Effects of genetic and pharmacological inhibition of PARP on cerulein-induced pancreatic injury. WT, WT PJ34-treated (WTPJ34), WT 3-AB-treated (WT3-AB), PARP-1−/− and PARP-2−/− mice were administered 12 hourly injections of 50 μg/kg cerulein (black bars). The same numbers of control animals from each experimental group received saline (white bars). (a) Serum amylase levels, (b) serum lipase levels and (c) pancreatic water content were measured as described in the Materials and methods section. Results are expressed as mean±s.e.m. *P<0.05 was considered significant. This figure shows data for 10 to 18 mice per group.

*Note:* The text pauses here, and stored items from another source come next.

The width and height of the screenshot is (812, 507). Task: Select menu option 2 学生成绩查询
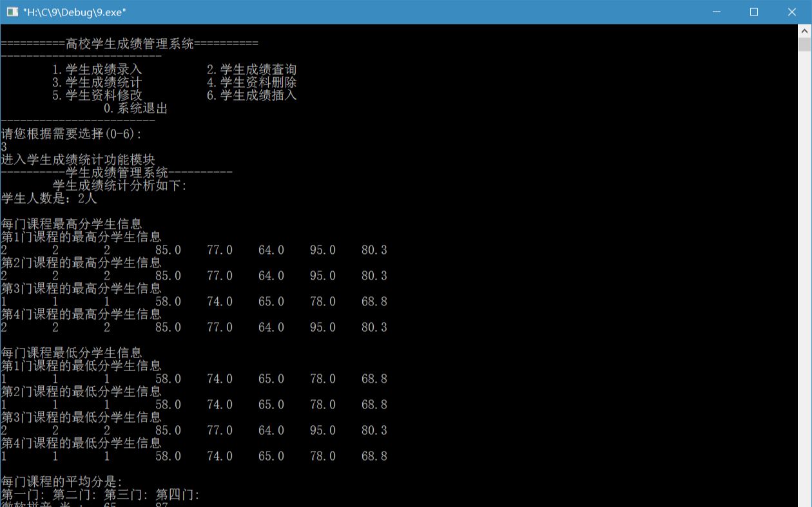251,69
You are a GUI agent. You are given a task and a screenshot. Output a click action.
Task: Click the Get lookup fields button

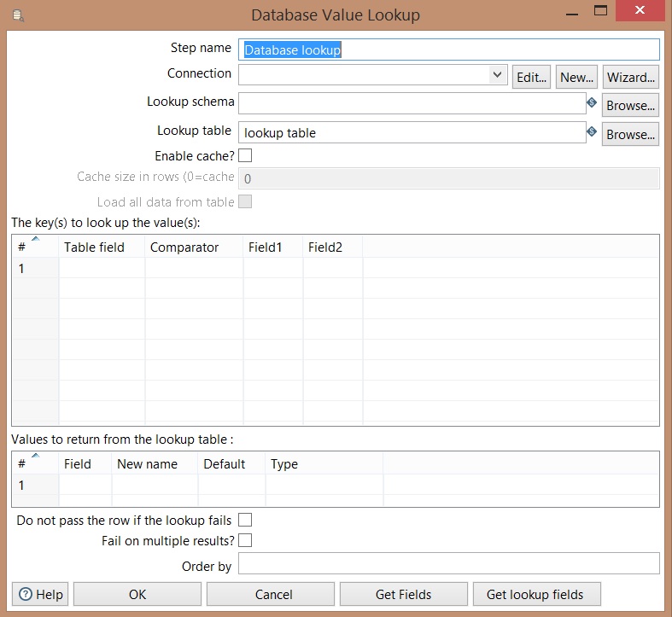click(x=535, y=594)
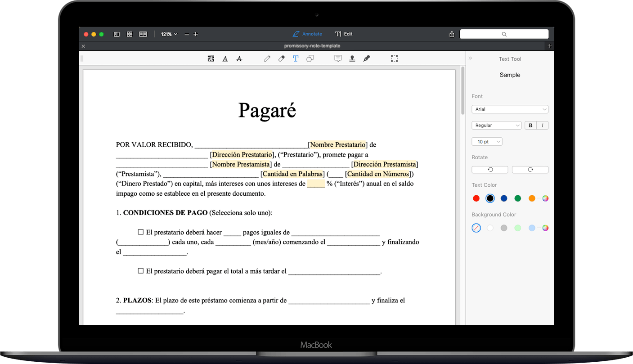Select the eraser tool
This screenshot has width=633, height=364.
[282, 58]
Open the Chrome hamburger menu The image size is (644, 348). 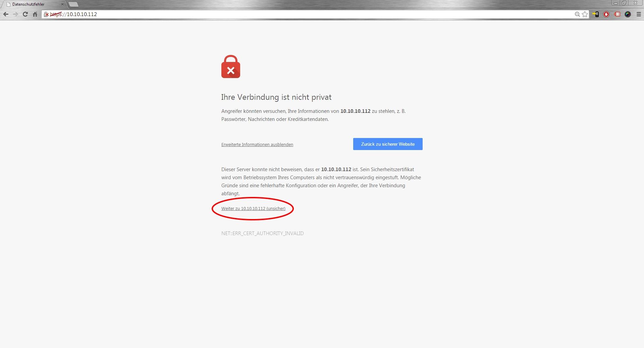[x=639, y=14]
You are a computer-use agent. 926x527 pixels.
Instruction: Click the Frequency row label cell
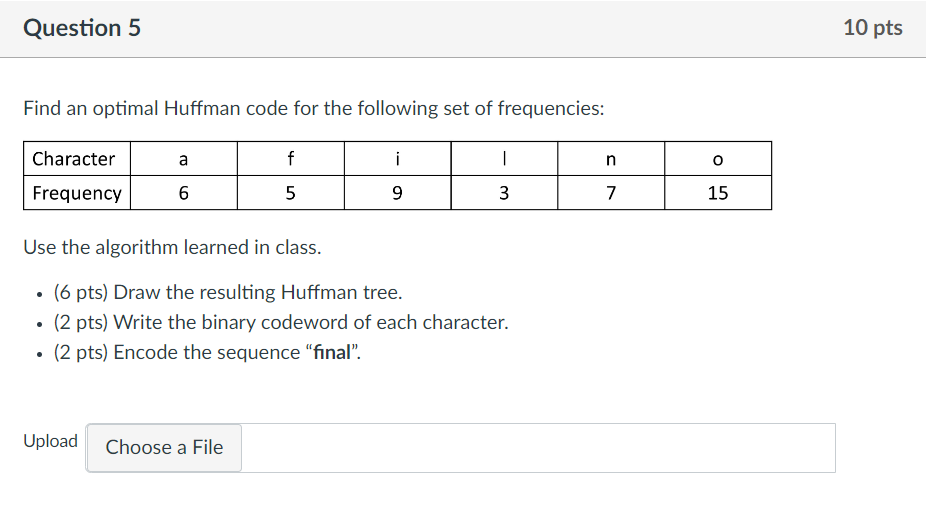tap(77, 193)
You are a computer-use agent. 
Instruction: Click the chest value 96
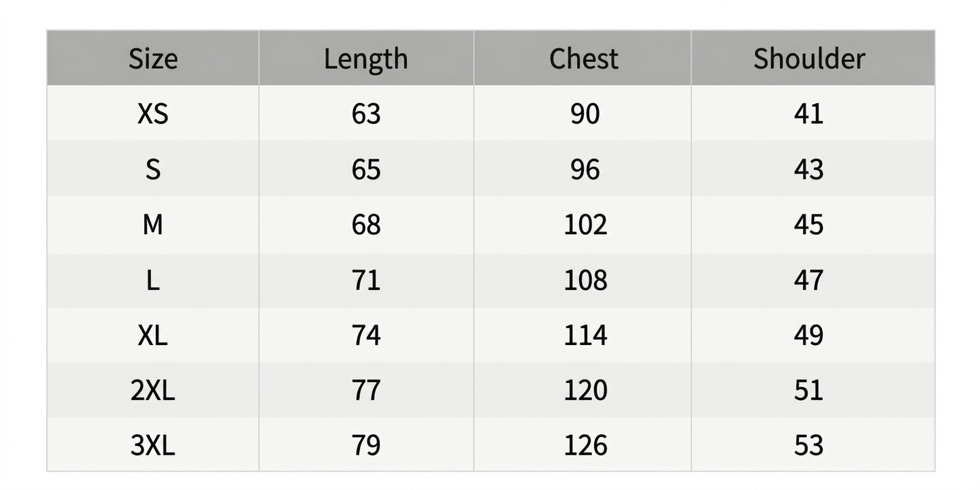[585, 169]
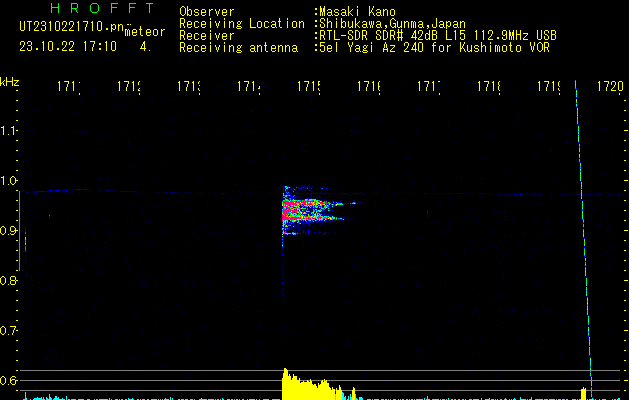Click the kHz axis unit label

pos(9,80)
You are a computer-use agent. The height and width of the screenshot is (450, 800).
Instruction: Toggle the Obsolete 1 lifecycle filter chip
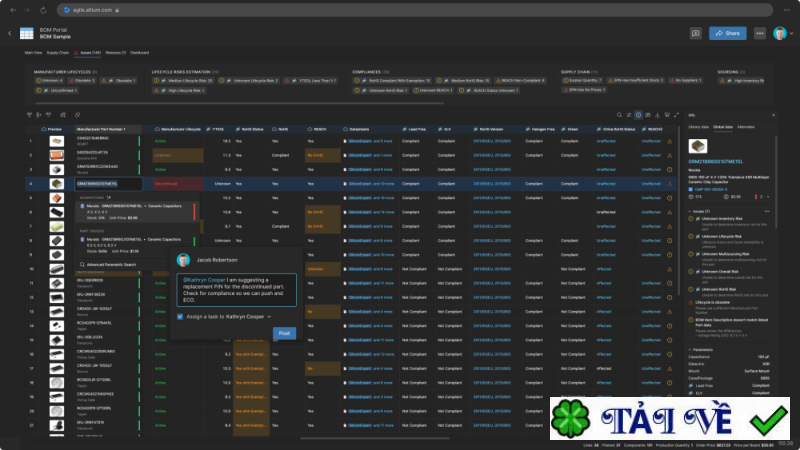[120, 80]
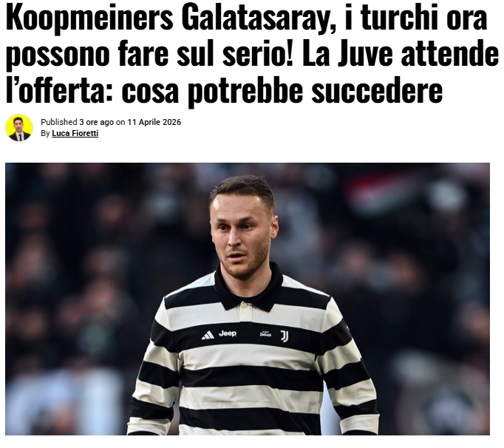Click the 'By' label before the author name

(45, 133)
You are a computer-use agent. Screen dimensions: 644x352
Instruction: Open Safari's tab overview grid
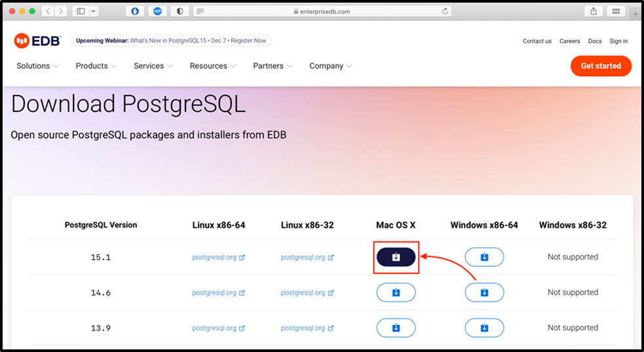tap(615, 11)
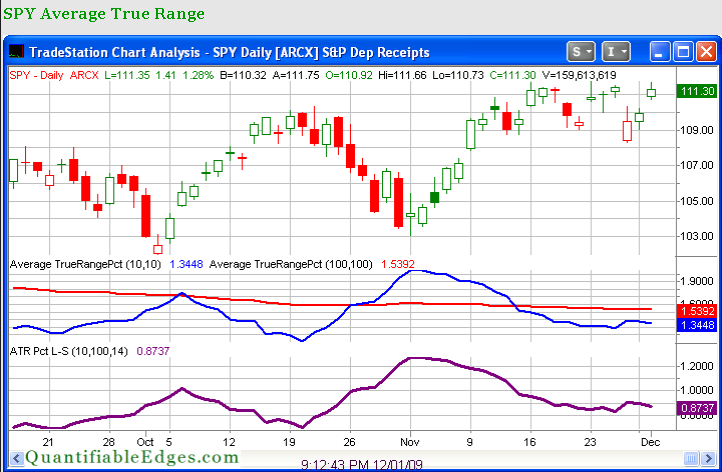This screenshot has width=722, height=472.
Task: Click the ATR Pct L-S (10,100,14) label
Action: pos(69,351)
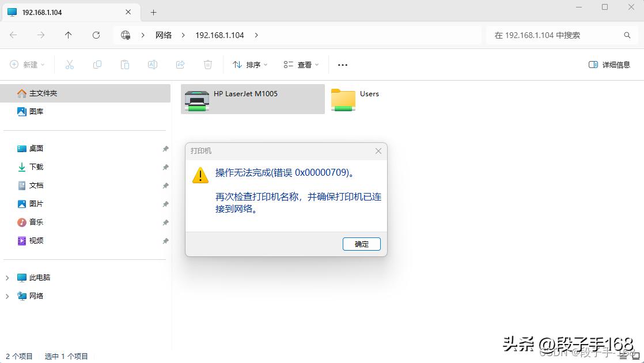644x363 pixels.
Task: Expand the 此电脑 tree item in sidebar
Action: click(7, 277)
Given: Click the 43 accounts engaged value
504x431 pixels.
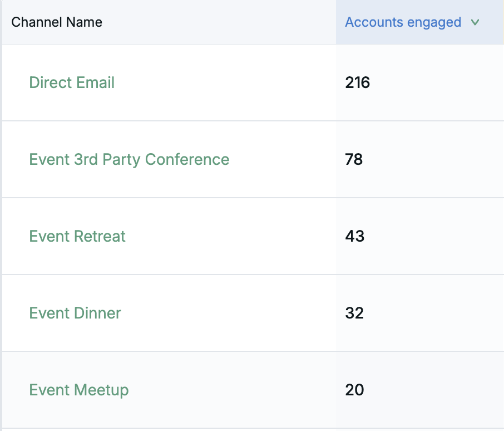Looking at the screenshot, I should tap(354, 236).
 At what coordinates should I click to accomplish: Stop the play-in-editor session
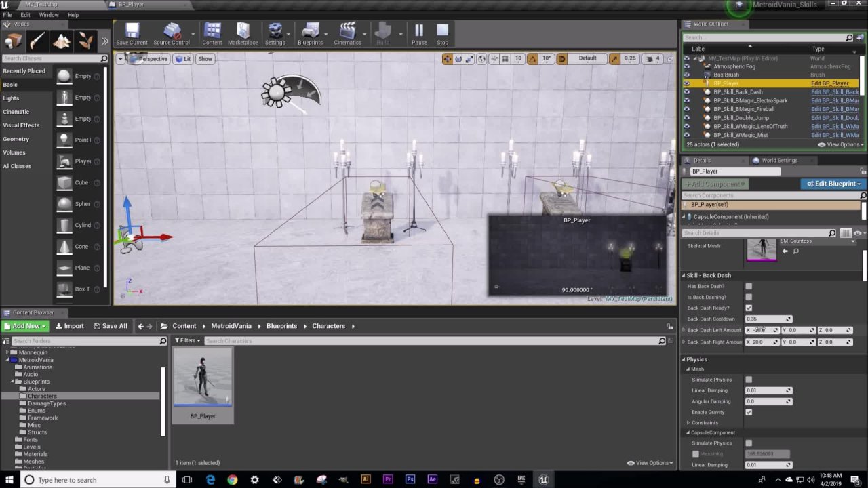pos(442,34)
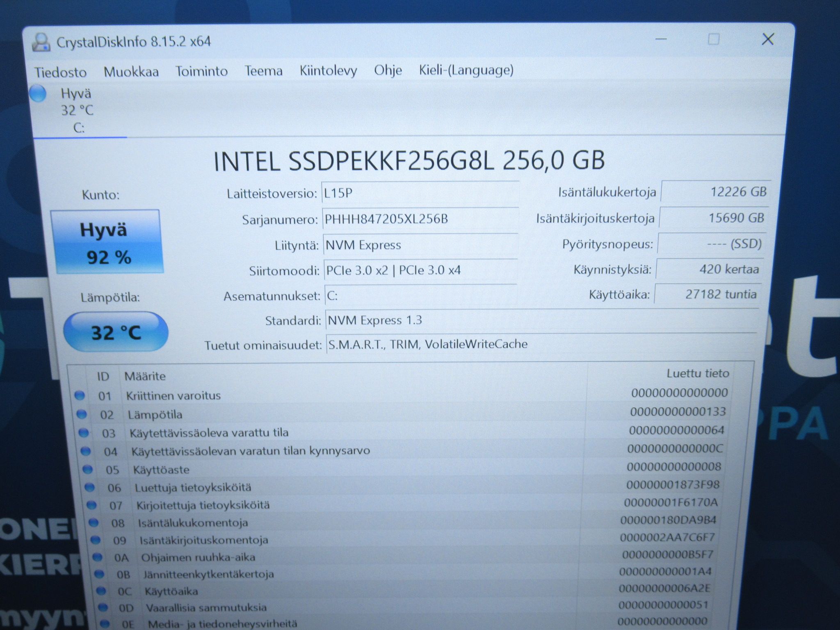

Morphological analysis of H&E-stained pancreas sections from WT mice after the cerulein challenge revealed large infiltrates mainly composed of polymorphonuclear and some mononuclear cells, interstitial edema that even disrupted the architecture of the acini and features of vacuolization and necrosis of the acinar cells, representative traits of acute pancreatitis (Figure 2). Similar morphological findings were found in cerulein-treated PARP-2−/− mice (Figure 2). In contrast, PARP-1−/−, WTPJ34 and WT3-AB mice, at the same time point, displayed attenuated morphological changes associated with acute pancreatitis (Figure 2). Neither of the experimental groups treated with saline exhibited any morphological evidence of acute pancreatitis (Figure 2). To assess these morphological changes in a semiquantitative manner, slides were scored by two pathologists in a blinded manner. In all histologic parameters, there was a slight decrease in severity in the PARP-1−/− mice receiving cerulein compared to WT cerulein-treated mice, with a decrease in total histologic score from 7.932±0.632 in WT to 4.982±1.149 in PARP-1−/− mice (P<0.05) (Figure 3). More importantly, treatment of WT mice with either PJ34 or 3-AB PARP inhibitors strongly reduced the severity of the cerulein-induced pancreatitis, as noted by a statistically significant decrease in pancreatic edema, inflammation, vacuolization and necrosis, with a decrease in total histologic score from 7.932±0.632 to 2.875±0.471 (P<0.05) in WTPJ34 mice and to 3.438±0.145 (P<0.05) in WT3-AB mice (Figure 3). In contrast, PARP-2 deficiency had no significant protective effect on these histologic parameters (Figure 3). Immunohistochemical analysis for PAR in pancreas sections obtained from WT and PARP-2−/− mice, harvested after 12 hourly intraperitoneal injections of cerulein revealed a positive staining in injured pancreas (Figure 4). In contrast, no staining for PAR was found in the pancreas of PARP-1−/− or WT mice treated with PARP inhibitors (PJ34 or 3-AB) after 12 hourly injections of cerulein (Figure 4). Neither of the experimental groups treated with saline exhibited PAR staining.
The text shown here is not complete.